Santa Clara, California 95054
June 2, 2025
SUPPLEMENT TO THE PROXY STATEMENT FOR
2025 ANNUAL MEETING OF STOCKHOLDERS
Dear Stockholders:
On or about May 2, 2025, Pure Storage, Inc. (Pure Storage) made available a proxy statement to its stockholders describing the matters to be voted on at Pure Storage’s 2025 Annual Meeting of Stockholders. We are writing to encourage you to vote FOR on Proposal 3 to approve, on a non-binding advisory basis, the compensation of Pure Storage’s named executive officers (the 2025 Say-on-Pay Proposal) and to vote FOR the reelection of Pure Storage’s directors.
Recently, Institutional Shareholder Services (ISS) recommended voting AGAINST the 2025 Say-on-Pay Proposal and, based on that, also AGAINST the election of Pure Storage’s directors. The primary objection appears to be that we are viewed as showing “limited responsiveness to last year's failed say-on-pay vote” due to the committee failing to provide additional commitments or reasonable assurances regarding compensation decisions in the future.

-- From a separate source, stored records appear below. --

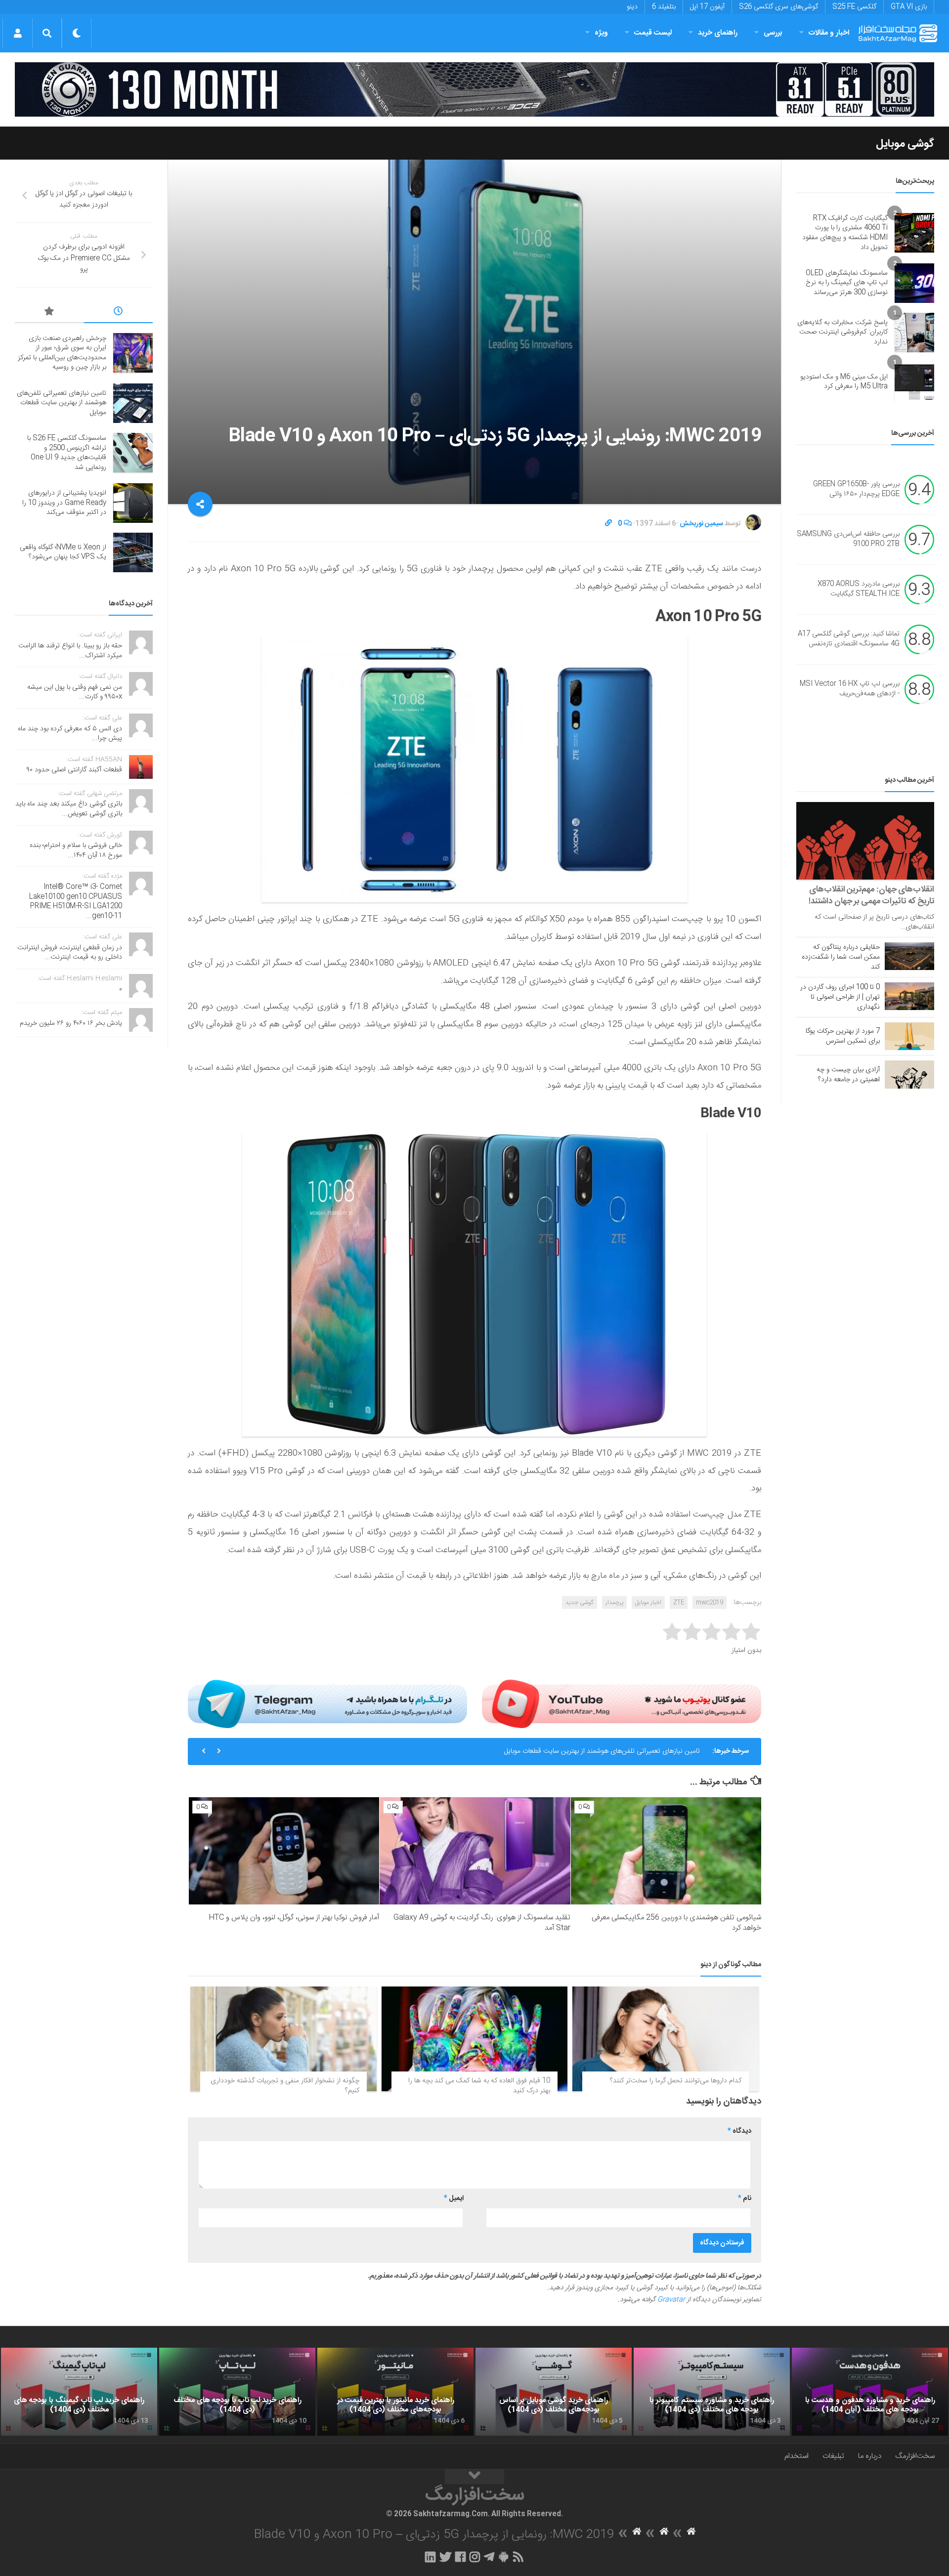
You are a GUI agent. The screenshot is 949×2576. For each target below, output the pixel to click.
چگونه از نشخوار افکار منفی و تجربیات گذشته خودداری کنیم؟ (285, 2086)
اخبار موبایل (648, 1602)
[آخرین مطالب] (118, 312)
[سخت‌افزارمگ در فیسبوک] (460, 2557)
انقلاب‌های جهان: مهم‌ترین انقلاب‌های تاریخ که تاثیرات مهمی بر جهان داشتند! (871, 895)
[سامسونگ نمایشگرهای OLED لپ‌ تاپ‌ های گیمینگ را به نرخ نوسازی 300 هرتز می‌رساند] (914, 283)
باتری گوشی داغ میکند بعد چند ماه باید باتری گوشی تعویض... (68, 809)
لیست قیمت (653, 33)
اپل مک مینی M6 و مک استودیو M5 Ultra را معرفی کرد (844, 382)
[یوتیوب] (621, 1704)
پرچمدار (614, 1602)
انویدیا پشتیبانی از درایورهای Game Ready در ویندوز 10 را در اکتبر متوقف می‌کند (64, 502)
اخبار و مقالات (829, 33)
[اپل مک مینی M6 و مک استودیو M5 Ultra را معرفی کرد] (914, 382)
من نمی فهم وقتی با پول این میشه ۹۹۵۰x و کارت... (74, 692)
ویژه (601, 33)
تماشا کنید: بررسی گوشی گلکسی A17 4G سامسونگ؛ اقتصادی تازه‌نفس (849, 639)
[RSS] (518, 2557)
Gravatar (671, 2300)
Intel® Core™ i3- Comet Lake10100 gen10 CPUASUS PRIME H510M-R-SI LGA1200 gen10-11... (75, 901)
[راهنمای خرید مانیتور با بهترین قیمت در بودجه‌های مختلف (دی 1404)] (395, 2392)
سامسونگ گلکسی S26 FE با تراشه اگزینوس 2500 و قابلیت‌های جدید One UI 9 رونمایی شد (572, 1751)
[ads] (474, 89)
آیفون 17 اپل (707, 7)
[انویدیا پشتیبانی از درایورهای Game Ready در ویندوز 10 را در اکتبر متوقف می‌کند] (133, 503)
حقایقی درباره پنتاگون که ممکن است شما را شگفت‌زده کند (841, 957)
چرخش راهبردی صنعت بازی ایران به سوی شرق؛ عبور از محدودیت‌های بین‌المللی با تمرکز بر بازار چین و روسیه (62, 353)
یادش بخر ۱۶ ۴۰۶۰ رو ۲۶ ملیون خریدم (71, 1023)
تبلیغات (833, 2456)
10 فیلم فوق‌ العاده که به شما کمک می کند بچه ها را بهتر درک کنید (479, 2086)
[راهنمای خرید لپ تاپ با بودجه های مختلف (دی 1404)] (237, 2392)
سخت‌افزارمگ (915, 2456)
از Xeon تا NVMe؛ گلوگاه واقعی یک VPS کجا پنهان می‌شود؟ (63, 552)
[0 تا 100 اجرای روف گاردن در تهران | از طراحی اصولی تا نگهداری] (909, 996)
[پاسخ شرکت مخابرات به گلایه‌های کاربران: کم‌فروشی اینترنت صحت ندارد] (914, 332)
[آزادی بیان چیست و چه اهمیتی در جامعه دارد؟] (909, 1074)
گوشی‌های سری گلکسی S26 (778, 7)
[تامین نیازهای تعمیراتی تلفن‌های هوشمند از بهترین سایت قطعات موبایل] (133, 403)
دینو (632, 7)
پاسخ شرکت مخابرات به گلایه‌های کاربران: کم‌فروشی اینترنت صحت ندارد (842, 332)
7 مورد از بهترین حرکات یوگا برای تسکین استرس (843, 1036)
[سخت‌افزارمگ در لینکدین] (430, 2557)
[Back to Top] (474, 2476)
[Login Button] (17, 33)
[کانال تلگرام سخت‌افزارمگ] (489, 2557)
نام (744, 2198)
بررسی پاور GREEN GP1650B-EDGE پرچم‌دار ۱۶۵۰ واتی (856, 490)
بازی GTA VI (909, 7)
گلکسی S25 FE (854, 7)
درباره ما (869, 2456)
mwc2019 (709, 1602)
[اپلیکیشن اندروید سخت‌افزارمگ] (503, 2557)
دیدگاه (739, 2131)
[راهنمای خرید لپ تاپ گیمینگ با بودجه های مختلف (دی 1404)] (79, 2392)
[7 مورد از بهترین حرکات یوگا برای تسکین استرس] (909, 1036)
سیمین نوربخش (701, 524)
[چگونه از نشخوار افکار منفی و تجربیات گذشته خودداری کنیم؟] (283, 2038)
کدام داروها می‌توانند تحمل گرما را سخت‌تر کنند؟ (675, 2081)
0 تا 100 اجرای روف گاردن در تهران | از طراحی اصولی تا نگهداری (840, 997)
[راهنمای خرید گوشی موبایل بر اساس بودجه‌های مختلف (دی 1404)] (553, 2392)
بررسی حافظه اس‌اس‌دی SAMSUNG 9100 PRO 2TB (848, 539)
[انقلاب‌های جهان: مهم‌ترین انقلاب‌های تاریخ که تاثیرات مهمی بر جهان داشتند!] (865, 841)
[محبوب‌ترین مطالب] (49, 312)
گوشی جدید (579, 1602)
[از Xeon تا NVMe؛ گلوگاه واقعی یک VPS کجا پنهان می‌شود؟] (133, 552)
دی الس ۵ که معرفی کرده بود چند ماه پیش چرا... (70, 734)
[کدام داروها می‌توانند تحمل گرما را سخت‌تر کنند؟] (665, 2038)
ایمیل (454, 2198)
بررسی (773, 33)
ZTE (678, 1602)
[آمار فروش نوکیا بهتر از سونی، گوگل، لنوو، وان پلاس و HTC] (284, 1850)
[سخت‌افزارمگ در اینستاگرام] (475, 2557)
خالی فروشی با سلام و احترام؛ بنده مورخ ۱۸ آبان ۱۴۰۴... (76, 850)
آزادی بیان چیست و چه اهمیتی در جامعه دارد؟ (848, 1075)
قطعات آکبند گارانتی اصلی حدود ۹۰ (74, 770)
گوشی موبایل (905, 144)
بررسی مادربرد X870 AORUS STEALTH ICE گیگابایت (859, 589)
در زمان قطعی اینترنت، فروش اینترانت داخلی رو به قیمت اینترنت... (69, 953)
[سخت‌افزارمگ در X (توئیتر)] (445, 2557)
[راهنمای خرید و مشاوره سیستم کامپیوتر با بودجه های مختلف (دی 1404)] (712, 2392)
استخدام (796, 2456)
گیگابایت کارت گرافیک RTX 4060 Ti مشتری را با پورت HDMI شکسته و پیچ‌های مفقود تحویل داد (845, 232)
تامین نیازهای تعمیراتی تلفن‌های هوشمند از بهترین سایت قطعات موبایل (61, 403)
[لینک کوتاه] (608, 524)
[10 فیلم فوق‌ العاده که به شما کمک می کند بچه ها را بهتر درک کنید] (475, 2038)
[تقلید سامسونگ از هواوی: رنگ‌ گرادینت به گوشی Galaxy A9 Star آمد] (475, 1850)
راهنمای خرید (717, 33)
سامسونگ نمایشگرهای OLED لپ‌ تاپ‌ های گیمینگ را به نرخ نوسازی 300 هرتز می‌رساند (847, 282)
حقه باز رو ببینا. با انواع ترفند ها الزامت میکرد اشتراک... (70, 651)
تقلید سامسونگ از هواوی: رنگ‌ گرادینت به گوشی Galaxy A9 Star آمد (481, 1922)
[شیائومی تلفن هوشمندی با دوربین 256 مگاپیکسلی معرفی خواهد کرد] (666, 1850)
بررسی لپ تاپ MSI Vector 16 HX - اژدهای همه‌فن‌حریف (850, 689)
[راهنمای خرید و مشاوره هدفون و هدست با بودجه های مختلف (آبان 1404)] (870, 2392)
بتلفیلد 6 (664, 7)
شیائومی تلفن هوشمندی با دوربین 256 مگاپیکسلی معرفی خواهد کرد (676, 1922)
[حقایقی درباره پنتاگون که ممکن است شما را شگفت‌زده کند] (909, 956)
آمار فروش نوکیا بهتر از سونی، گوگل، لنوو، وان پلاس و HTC (294, 1917)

Our compensation committee believes its engagement and response to the 2024 say-on-pay vote results was robust and appropriate. We strive to honor and believe that we have demonstrated our commitment to pay for performance over the years, including as reflected again in the fiscal 2025 executive compensation program. Consistent with our disclosures and the history of the compensation program at Pure Storage, we acknowledge and affirm that in-flight award modifications and special equity awards akin to the 5-Year PSU program are exceptional and not regularly recurring compensation decisions. Specific commitments to restrict or control future compensation decisions, without the benefit of understanding the context and circumstances surrounding such future decisions, may not be appropriate.
We urge stockholders to vote “FOR” the 2025 Say-on-Pay Proposal and the FOR the reelection of the directors for the reasons set forth herein.